Stored data entries
━━━━━━━━━━
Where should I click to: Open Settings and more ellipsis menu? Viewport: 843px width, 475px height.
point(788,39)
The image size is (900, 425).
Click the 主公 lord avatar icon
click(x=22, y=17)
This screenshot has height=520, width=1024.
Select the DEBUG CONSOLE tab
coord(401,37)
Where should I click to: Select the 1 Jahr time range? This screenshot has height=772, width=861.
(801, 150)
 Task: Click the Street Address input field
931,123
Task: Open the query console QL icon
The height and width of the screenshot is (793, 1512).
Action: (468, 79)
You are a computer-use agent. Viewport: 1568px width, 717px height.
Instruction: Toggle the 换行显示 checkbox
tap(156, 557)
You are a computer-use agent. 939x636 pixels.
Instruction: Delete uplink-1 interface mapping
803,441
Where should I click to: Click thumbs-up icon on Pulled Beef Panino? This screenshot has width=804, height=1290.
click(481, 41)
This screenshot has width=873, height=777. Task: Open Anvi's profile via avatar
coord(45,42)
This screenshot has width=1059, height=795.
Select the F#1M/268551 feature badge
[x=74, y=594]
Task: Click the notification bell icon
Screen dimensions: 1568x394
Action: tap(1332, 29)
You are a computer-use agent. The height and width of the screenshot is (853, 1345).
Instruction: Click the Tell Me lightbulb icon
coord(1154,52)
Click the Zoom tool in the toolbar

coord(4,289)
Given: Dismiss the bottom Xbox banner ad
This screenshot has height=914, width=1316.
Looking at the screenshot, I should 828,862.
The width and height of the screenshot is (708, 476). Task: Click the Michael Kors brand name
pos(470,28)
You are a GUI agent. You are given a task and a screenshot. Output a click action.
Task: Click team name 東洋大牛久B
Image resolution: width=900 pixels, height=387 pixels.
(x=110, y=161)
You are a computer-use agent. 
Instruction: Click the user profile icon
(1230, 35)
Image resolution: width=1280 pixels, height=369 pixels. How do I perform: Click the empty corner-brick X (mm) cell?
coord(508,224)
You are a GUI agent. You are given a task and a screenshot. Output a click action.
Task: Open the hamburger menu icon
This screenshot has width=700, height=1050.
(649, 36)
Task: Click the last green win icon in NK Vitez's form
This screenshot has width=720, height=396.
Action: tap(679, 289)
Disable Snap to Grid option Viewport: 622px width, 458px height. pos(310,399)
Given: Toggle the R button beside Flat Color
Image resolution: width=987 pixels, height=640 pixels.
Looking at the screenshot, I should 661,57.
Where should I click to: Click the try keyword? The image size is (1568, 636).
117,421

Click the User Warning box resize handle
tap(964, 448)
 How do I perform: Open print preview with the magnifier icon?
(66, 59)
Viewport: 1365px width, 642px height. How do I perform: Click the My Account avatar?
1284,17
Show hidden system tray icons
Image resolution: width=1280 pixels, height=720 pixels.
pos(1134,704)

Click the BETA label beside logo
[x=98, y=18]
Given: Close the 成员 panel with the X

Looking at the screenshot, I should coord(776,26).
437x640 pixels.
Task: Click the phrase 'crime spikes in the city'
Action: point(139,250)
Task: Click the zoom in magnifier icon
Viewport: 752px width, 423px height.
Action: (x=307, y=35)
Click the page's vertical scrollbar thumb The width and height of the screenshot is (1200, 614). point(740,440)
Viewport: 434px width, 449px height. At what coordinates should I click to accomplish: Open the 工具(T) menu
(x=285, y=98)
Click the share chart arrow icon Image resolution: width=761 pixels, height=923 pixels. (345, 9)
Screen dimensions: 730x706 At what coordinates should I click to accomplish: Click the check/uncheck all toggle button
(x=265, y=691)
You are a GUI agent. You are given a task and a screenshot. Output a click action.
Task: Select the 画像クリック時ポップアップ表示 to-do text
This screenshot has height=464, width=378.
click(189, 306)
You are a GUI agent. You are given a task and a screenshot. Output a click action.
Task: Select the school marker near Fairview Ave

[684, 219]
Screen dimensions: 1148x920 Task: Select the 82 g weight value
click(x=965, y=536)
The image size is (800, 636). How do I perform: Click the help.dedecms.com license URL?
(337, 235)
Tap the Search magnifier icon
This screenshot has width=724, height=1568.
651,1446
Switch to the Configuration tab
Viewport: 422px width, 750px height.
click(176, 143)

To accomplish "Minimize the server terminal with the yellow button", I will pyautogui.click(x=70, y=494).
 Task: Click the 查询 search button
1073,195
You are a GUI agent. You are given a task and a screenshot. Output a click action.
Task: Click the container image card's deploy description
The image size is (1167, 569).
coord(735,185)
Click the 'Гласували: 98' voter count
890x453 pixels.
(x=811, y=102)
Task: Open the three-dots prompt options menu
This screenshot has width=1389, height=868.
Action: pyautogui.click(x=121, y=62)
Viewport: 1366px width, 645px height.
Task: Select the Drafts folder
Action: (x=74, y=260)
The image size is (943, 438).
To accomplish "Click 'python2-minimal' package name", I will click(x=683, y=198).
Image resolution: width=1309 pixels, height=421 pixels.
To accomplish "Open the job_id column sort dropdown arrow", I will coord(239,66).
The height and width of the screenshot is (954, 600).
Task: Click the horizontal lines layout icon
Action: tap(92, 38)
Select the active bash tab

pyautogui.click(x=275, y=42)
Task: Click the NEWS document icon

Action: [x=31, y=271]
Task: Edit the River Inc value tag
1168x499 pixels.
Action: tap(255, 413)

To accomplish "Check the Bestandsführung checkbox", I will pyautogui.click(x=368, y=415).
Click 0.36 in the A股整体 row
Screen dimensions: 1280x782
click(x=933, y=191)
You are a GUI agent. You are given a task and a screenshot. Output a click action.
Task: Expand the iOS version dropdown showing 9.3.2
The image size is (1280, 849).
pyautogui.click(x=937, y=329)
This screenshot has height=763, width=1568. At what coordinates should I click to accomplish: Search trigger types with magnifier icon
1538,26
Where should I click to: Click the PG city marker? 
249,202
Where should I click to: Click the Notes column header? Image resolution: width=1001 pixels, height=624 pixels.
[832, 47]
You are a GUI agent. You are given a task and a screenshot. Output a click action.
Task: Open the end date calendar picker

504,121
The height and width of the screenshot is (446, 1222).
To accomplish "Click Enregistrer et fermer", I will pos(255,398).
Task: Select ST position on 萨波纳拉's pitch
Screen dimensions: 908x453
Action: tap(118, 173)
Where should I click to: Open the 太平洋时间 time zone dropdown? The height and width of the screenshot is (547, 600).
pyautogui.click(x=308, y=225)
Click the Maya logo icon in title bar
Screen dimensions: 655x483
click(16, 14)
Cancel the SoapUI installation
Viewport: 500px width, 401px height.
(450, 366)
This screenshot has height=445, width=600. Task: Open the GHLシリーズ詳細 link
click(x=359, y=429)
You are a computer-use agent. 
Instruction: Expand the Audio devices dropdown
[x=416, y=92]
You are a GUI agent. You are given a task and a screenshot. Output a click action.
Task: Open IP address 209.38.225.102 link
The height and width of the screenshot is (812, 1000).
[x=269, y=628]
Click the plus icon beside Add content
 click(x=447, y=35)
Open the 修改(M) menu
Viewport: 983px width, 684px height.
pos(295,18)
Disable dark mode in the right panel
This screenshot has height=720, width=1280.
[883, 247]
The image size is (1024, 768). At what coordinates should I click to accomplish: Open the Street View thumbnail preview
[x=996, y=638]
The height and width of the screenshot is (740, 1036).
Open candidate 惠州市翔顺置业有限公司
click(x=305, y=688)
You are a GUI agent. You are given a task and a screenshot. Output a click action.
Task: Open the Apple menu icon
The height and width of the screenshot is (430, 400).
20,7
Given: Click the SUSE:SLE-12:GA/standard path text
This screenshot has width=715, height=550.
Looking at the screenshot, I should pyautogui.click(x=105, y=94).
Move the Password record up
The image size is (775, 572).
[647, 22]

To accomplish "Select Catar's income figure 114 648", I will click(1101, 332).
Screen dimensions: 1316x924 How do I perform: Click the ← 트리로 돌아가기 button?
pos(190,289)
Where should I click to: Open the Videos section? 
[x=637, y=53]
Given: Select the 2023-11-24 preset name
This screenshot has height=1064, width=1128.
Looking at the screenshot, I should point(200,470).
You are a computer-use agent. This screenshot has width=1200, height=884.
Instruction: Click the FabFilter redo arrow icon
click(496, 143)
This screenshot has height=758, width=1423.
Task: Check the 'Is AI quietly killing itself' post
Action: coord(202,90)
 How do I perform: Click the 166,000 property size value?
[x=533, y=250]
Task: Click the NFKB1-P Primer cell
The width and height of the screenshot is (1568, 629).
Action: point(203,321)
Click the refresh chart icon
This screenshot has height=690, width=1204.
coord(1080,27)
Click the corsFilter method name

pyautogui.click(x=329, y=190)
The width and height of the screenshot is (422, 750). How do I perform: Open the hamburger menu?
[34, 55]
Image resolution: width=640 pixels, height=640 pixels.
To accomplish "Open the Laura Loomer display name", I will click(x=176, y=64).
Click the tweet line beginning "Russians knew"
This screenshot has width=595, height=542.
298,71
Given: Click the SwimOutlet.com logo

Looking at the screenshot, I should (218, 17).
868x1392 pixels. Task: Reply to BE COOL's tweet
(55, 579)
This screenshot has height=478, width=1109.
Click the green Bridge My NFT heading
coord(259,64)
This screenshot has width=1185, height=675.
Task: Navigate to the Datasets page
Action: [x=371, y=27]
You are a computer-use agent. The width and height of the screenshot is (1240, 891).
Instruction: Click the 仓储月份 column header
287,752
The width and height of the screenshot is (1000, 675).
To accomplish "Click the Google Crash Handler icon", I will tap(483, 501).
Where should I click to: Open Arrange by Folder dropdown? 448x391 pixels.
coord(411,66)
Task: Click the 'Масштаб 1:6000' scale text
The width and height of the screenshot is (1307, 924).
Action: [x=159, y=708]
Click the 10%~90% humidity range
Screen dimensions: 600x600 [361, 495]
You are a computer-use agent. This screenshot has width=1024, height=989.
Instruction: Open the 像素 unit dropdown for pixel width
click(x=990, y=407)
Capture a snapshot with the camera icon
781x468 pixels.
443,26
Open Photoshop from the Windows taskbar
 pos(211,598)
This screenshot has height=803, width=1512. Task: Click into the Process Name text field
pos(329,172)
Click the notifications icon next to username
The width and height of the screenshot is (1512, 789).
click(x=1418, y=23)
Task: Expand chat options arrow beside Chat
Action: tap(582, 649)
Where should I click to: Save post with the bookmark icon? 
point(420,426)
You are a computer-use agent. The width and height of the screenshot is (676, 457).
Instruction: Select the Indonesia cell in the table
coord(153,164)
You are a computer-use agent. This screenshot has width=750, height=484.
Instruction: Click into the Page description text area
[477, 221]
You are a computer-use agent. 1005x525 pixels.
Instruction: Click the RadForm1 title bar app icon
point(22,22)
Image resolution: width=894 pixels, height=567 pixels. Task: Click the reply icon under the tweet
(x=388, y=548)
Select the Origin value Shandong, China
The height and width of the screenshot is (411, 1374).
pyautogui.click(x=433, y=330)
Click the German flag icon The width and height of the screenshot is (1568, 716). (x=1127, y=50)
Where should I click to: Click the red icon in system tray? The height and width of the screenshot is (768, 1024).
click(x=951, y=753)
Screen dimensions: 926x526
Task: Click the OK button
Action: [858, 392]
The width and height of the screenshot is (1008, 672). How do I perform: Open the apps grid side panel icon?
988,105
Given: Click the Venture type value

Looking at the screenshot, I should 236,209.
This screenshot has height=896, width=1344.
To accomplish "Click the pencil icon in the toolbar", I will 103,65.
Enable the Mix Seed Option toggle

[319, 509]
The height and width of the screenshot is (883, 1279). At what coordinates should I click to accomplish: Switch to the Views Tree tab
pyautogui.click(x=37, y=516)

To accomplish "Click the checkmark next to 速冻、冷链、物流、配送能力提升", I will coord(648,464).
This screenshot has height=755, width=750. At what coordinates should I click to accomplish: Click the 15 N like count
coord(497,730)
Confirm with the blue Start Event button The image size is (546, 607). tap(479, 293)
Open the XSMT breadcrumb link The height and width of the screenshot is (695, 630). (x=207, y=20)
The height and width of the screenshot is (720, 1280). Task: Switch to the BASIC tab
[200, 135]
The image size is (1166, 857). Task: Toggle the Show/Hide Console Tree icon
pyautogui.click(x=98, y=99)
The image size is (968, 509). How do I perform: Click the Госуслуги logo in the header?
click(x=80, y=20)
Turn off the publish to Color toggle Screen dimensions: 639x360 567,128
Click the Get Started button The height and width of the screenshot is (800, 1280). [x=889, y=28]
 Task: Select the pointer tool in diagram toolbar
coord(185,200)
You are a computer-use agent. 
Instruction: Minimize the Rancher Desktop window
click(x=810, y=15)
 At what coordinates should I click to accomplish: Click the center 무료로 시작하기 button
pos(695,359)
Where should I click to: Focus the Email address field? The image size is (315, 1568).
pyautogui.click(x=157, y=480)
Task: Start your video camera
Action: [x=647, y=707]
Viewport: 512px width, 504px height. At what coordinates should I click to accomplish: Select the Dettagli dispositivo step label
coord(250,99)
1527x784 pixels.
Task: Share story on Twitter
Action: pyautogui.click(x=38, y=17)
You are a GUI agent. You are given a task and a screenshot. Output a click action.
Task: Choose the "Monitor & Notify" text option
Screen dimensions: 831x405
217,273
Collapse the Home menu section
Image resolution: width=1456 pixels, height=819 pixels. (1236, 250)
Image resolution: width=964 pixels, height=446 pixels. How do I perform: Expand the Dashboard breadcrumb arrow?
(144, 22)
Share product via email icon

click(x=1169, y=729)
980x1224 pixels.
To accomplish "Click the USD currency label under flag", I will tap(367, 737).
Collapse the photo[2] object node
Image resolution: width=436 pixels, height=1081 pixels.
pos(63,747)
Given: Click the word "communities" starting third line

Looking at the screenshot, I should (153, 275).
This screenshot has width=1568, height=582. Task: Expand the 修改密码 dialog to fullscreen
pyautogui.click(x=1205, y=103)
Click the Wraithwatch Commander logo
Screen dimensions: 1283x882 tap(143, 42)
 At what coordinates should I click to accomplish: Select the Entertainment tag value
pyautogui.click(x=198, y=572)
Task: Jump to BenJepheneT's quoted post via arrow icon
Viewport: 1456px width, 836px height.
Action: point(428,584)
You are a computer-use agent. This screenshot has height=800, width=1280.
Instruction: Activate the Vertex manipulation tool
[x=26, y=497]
━━━━━━━━━━
=== Task objective ===
If a line above holds the word "chart", copy it.

=== Task output ===
Click the share chart arrow icon Image resolution: width=761 pixels, height=923 pixels. (345, 9)
Click the refresh chart icon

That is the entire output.